Instructions for the task: Beginning with the opening line, restate the following material exactly, up through the line that contains "[switch] (167, 1315)".

Records supplied:

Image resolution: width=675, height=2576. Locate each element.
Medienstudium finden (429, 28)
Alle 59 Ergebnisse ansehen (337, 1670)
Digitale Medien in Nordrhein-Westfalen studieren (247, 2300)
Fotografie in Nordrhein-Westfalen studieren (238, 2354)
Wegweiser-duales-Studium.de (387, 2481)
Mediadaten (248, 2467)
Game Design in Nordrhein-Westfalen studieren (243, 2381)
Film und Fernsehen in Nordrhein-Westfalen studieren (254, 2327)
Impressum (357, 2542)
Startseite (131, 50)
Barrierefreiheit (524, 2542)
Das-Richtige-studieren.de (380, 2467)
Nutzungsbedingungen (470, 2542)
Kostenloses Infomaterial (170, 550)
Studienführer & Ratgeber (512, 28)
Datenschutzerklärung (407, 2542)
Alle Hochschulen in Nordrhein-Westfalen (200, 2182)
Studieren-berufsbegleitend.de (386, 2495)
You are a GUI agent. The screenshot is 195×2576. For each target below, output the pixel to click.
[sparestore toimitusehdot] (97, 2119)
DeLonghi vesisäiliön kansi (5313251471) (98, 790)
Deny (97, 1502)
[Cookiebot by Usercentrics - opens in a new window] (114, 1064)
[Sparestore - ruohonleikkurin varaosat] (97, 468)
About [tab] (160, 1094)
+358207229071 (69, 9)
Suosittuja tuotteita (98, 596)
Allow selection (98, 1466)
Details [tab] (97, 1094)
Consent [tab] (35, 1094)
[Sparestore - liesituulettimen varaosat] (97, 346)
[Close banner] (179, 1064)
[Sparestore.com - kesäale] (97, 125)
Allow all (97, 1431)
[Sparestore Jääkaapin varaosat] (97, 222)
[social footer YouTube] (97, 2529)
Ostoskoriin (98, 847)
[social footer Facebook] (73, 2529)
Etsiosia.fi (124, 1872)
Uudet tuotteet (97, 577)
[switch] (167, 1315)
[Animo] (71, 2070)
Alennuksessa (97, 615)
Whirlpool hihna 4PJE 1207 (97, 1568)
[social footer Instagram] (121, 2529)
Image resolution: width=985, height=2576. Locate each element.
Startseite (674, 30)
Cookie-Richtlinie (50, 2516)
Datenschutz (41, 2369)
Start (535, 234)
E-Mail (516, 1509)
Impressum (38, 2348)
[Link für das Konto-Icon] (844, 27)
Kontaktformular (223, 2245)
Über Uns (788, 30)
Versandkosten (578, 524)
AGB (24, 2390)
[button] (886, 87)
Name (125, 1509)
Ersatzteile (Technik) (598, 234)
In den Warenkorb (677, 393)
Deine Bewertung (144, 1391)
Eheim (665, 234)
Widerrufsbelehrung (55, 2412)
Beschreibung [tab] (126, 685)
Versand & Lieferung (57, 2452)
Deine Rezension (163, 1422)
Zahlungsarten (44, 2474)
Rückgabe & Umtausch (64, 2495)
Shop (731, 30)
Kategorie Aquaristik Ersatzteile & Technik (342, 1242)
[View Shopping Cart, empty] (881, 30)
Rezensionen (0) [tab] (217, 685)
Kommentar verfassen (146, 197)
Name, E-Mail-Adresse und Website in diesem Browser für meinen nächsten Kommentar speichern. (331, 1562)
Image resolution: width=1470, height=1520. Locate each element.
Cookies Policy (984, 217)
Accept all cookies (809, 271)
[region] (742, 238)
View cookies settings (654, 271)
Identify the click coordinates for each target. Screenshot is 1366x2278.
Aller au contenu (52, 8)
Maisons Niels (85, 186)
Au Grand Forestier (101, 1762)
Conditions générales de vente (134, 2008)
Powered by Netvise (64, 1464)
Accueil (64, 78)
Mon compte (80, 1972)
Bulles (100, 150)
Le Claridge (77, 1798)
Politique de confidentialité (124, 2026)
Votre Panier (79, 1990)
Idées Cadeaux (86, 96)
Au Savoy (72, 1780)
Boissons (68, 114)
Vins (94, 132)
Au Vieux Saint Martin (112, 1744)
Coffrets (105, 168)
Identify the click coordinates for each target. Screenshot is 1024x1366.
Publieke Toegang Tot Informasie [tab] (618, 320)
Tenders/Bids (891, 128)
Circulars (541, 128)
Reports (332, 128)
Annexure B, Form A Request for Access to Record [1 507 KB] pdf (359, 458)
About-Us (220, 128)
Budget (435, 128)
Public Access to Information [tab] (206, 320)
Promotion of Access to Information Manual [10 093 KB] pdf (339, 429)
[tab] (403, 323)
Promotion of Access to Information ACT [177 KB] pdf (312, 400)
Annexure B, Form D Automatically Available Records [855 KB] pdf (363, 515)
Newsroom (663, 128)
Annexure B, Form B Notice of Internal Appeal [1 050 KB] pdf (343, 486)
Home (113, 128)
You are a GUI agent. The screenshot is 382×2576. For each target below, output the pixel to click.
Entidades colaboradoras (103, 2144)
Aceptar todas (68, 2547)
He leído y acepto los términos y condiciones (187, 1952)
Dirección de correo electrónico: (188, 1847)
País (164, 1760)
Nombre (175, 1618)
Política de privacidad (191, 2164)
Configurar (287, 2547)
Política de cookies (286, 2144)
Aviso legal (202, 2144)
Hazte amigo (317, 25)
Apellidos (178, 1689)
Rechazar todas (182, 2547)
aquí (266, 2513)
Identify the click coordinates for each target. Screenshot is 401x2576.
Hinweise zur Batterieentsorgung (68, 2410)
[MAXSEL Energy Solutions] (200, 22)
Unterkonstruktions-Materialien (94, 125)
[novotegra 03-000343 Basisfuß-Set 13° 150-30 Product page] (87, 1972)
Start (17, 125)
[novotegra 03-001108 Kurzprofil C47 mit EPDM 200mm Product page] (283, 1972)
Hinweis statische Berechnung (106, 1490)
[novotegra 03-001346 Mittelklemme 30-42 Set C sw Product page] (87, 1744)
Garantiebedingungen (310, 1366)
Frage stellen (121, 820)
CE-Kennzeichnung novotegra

Final answer:
Image resolution: width=675, height=2576. Locate each element.
Medienstudium finden (429, 28)
Alle 59 Ergebnisse ansehen (337, 1670)
Digitale Medien in Nordrhein-Westfalen studieren (247, 2300)
Fotografie in Nordrhein-Westfalen studieren (238, 2354)
Wegweiser-duales-Studium.de (387, 2481)
Mediadaten (248, 2467)
Game Design in Nordrhein-Westfalen studieren (243, 2381)
Film und Fernsehen in Nordrhein-Westfalen studieren (254, 2327)
Impressum (357, 2542)
Startseite (131, 50)
Barrierefreiheit (524, 2542)
Das-Richtige-studieren.de (380, 2467)
Nutzungsbedingungen (470, 2542)
Kostenloses Infomaterial (170, 550)
Studienführer & Ratgeber (512, 28)
Datenschutzerklärung (407, 2542)
Alle Hochschulen in Nordrhein-Westfalen (200, 2182)
Studieren-berufsbegleitend.de (386, 2495)
You are a GUI agent. The screenshot is 195×2576. For each target below, output the pixel to click.
[sparestore toimitusehdot] (97, 2119)
DeLonghi vesisäiliön kansi (5313251471) (98, 790)
Deny (97, 1502)
[Cookiebot by Usercentrics - opens in a new window] (114, 1064)
[Sparestore - ruohonleikkurin varaosat] (97, 468)
About [tab] (160, 1094)
+358207229071 (69, 9)
Suosittuja tuotteita (98, 596)
Allow selection (98, 1466)
Details [tab] (97, 1094)
Consent [tab] (35, 1094)
[Sparestore - liesituulettimen varaosat] (97, 346)
[Close banner] (179, 1064)
[Sparestore.com - kesäale] (97, 125)
Allow all (97, 1431)
[Sparestore Jääkaapin varaosat] (97, 222)
[social footer YouTube] (97, 2529)
Ostoskoriin (98, 847)
[social footer Facebook] (73, 2529)
Etsiosia.fi (124, 1872)
Uudet tuotteet (97, 577)
[switch] (167, 1315)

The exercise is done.